Page 1 of 8

Why FindString() is so terribly slow?

Posted: Sun Nov 25, 2018 8:57 pm
by uwekel
Hi,

if i run this code, it takes around 2000ms to complete, or 3900ms with #PB_String_NoCase. With Python or FreeBASIC, the same code runs over 100x faster :o

Code: Select all

s.s = Space(1000000) + "!"
t = ElapsedMilliseconds()
For i = 1 To 1000
  x = FindString(s, "!")
Next
Debug ElapsedMilliseconds() - t
t = ElapsedMilliseconds()
For i = 1 To 1000
  x = FindString(s, "!", 0, #PB_String_NoCase)
Next
Debug ElapsedMilliseconds() - t
Regards
Uwe

Re: Why FindString() is so terribly slow?

Posted: Sun Nov 25, 2018 9:06 pm
by Mijikai
Iirc. thats because PureBasic does not store the string size so it needs to calculate it every time.

Helle a member in the german forum released a fast search function (sadly its only for Ascii):

Code: Select all

http://forums.purebasic.com/german/viewtopic.php?f=3&t=28159
__________________________________________________
SID deleted
25.11.2018
RSBasic

Re: Why FindString() is so terribly slow?

Posted: Sun Nov 25, 2018 9:06 pm
by RSBasic
You have to turn off the debugger!

Re: Why FindString() is so terribly slow?

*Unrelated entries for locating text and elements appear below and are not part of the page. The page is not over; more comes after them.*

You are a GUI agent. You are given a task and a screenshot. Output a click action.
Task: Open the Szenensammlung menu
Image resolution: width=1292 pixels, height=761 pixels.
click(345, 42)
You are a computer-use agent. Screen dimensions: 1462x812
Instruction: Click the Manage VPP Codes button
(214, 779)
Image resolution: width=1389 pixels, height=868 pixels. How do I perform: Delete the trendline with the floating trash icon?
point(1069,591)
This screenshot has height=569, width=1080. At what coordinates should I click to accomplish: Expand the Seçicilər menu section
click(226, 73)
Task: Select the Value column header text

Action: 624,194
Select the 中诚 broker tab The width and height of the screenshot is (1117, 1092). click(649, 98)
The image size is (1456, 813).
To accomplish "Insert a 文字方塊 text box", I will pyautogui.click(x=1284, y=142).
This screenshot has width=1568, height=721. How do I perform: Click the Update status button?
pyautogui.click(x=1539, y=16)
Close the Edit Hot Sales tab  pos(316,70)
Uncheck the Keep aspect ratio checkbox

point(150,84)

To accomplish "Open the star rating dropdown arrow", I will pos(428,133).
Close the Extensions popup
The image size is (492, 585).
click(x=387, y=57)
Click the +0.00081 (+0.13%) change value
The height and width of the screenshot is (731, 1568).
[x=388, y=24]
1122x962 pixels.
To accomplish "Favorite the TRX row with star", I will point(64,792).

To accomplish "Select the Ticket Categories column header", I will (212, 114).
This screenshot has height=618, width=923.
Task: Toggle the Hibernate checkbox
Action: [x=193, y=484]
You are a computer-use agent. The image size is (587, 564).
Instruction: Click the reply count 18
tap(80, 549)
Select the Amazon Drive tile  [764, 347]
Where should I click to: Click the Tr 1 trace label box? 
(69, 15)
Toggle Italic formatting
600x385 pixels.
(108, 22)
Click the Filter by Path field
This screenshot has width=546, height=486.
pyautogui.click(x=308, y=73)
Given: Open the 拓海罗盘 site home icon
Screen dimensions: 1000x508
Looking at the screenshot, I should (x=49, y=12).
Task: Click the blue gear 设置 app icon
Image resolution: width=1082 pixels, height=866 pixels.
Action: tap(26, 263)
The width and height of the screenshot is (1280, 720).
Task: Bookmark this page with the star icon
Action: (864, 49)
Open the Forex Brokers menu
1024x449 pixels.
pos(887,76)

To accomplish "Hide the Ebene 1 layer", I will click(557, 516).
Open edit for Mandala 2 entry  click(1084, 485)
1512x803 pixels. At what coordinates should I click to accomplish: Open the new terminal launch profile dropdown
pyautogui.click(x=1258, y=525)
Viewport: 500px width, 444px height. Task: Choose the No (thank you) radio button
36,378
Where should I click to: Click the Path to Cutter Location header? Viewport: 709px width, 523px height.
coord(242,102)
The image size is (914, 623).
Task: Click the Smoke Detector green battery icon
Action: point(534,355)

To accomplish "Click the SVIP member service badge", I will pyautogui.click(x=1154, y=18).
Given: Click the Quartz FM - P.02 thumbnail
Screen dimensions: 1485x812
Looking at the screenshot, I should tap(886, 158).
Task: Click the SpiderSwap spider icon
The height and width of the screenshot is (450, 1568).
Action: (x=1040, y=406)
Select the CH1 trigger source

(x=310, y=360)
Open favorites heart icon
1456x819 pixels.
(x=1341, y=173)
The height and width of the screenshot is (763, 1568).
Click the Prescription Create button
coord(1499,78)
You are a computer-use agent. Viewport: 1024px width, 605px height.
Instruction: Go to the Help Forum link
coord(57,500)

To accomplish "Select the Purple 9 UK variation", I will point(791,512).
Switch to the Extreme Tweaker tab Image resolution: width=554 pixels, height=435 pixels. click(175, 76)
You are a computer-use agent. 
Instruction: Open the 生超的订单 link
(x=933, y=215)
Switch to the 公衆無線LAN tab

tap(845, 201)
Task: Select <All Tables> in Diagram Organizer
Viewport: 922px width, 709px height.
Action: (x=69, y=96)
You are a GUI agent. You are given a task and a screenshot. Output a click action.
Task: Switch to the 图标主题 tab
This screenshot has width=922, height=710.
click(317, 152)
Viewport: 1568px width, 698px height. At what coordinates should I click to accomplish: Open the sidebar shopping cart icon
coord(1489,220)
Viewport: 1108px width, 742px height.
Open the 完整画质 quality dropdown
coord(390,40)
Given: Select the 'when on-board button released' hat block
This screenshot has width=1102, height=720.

Posted: Sun Nov 25, 2018 9:37 pm
by uwekel
It's not the debugger. Without it takes 1900ms and 3300ms. FreeBASIC take around 30ms, Python 34ms.

Re: Why FindString() is so terribly slow?

Posted: Sun Nov 25, 2018 9:41 pm
by RSBasic
Okay, I was just wondering because you wrote "Debug" in the code, because it only works with Debugger. :D

Re: Why FindString() is so terribly slow?

Posted: Sun Nov 25, 2018 9:49 pm
by #NULL
Why would FindString() calculate the length beforehand?
I think copying the string for the function argument takes quite a bit of the time.

Re: Why FindString() is so terribly slow?

Posted: Sun Nov 25, 2018 9:56 pm
by Mijikai
Findstring calls wcslen_() mutliple times.

Re: Why FindString() is so terribly slow?

Posted: Sun Nov 25, 2018 10:06 pm
by infratec
Can you show me your FreeBasic code?

Re: Why FindString() is so terribly slow?

Posted: Sun Nov 25, 2018 10:17 pm
by RSBasic
Is it faster if you compile this code?

Code: Select all

t = ElapsedMilliseconds()
For i = 1 To 1000
  x = FindString(LCase(s), LCase("!"))
Next
Debug ElapsedMilliseconds() - t
(not tested)

Re: Why FindString() is so terribly slow?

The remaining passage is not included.